Mas o filme não toca nessa questão, focando realmente no desaparecimento misterioso e nas consequências disso na sociedade, principalmente para a diretora da escola, preocupada com a repercussão negativa do caso; no psicológico de todas as pessoas envolvidas, incluindo as alunas e professoras; o interesse da população em se informar e também participar das buscas; o foco da mídia em retratar um assunto polêmico de forma sensacionalista; e o trabalho dos investigadores diante de um acontecimento sem explicação lógica.

Além dos assuntos tratados mais abertamente, também podemos perceber a questão da sexualidade em vários dos personagens, inclusive entre as alunas – não fica claro o limite entre o que é amizade e o que passa por um sentimento mais forte, até mesmo com certa tensão sexual. A maneira como a obra trata os temas de morte, feminilidade e a percepção adolescente do amor e do sexo foi de grande influência para outras obras, como As virgens suicidas e Maria Antonieta, da Sofia Coppola, entre outras.

Mais do que os acontecimentos em si, o que chama mais a atenção é a construção da história com movimentos de câmera e ângulos interessantes, imagens contemplativas dos personagens e da paisagem e a trilha sonora que complementa a narrativa. Enquanto alguns quadros são claramente inspirados em pinturas, outros trazem imagens que parecem sair de um sonho, com um ritmo próprio. Isso é alcançado com o uso da câmera lenta e com enquadramentos pouco convencionais.

Também achei o que o filme acabou sendo mais interessante do que o livro ao focar um pouco mais no trabalho de investigação e na urgência em encontrar uma solução para encontrar as pessoas com vida. Como o texto é bastante descritivo e não há tantos acontecimentos a serem retratados, o ritmo de leitura fica um pouco comprometido, principalmente porque senti um pouco de dificuldade por não encontrar nenhuma versão brasileira, tendo que ler em inglês.
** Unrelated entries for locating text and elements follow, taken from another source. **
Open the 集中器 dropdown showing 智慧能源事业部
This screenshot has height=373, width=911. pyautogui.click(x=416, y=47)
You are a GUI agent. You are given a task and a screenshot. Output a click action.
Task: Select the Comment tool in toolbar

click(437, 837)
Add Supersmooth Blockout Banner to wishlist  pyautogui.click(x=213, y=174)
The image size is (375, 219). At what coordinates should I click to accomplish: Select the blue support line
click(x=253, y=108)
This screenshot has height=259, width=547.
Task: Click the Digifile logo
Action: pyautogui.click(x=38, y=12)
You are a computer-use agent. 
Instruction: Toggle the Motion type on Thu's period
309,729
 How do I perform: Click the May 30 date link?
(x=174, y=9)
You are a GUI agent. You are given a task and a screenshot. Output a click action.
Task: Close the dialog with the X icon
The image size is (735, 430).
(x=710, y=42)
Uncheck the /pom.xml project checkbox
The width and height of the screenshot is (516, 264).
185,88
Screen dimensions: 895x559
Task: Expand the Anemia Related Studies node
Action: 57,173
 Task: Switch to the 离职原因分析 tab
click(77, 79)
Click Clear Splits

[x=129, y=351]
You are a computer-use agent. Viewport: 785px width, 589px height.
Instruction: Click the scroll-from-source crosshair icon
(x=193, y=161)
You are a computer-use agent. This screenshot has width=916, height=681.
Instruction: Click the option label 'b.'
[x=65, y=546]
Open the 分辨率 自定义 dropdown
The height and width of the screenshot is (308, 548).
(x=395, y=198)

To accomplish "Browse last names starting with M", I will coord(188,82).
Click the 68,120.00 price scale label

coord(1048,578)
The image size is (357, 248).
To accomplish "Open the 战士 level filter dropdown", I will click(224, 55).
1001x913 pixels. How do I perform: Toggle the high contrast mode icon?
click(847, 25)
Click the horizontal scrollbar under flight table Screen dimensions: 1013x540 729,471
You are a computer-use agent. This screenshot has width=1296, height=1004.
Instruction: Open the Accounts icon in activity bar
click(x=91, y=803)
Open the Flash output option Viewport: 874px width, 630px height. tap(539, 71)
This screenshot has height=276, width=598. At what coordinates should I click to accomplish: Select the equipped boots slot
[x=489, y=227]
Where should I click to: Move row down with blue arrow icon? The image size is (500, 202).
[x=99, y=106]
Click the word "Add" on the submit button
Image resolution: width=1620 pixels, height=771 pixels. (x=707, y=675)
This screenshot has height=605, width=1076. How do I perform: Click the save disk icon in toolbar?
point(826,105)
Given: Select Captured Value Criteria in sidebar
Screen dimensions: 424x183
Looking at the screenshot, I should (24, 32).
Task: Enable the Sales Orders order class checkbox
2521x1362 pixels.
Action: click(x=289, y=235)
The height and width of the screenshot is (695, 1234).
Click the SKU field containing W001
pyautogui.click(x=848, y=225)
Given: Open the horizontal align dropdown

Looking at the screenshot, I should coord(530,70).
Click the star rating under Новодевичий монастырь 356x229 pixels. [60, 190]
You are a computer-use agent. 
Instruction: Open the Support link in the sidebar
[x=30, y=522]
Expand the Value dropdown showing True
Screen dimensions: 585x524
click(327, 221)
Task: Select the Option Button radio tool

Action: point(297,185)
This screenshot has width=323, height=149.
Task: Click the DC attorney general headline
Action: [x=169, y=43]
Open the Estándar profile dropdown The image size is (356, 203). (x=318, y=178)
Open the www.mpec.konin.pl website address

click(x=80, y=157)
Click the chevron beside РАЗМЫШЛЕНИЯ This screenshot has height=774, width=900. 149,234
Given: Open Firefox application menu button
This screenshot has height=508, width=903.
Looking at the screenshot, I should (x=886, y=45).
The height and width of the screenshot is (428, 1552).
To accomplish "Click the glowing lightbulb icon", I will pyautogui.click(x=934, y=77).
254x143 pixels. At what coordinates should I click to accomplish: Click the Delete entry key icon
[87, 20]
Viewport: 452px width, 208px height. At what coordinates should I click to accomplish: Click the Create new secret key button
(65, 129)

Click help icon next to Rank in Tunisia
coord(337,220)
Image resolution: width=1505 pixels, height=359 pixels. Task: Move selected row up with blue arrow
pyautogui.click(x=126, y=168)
Embora eu domine o idioma, nesse caso há muitas palavras desconhecidas. Uma solução teria sido usar o Kindle e outros dispositivos móveis, que permitem consultas rápidas ao dicionário.

Não que o filme seja muito mais agitado. Ele tem várias cenas com personagens simplesmente pensando nos acontecimentos ou observando o ambiente ao seu redor, o que pode afastar os espectadores mais interessados em filmes comerciais. Mas eu confesso que fiquei totalmente envolvido. A fotografia, a trilha sonora, as atuações e os acontecimentos em si são usados de forma tão eficaz para criar um clima de delírio envolvente que pouco importa a busca por uma explicação lógica para os acontecimentos. Na verdade, o que mais me agradou foi assistir ao filme de forma poética, entendendo as motivações de cada um dos personagens em um nível mais psicológico. Por isso, não saber se elas foram raptadas, se sofreram um acidente, se fugiram ou qualquer outro motivo pouco importa.

No momento de seu lançamento, o filme gerou alguma controvérsia por apresentar uma história sem solução fácil. De fato, não sabemos exatamente o que levou ao desaparecimento daquelas pessoas, uma vez que os acontecimentos são mostrados com um clima surrealista mais próximo do sonho do que da realidade. Apesar disso, a obra foi um sucesso de crítica e público, levando o cinema nacional para o exterior. Na minha opinião, essa falta de clareza é o maior trunfo da obra, que deixa que o espectador tire as suas próprias conclusões, se é que elas são mesmo necessárias.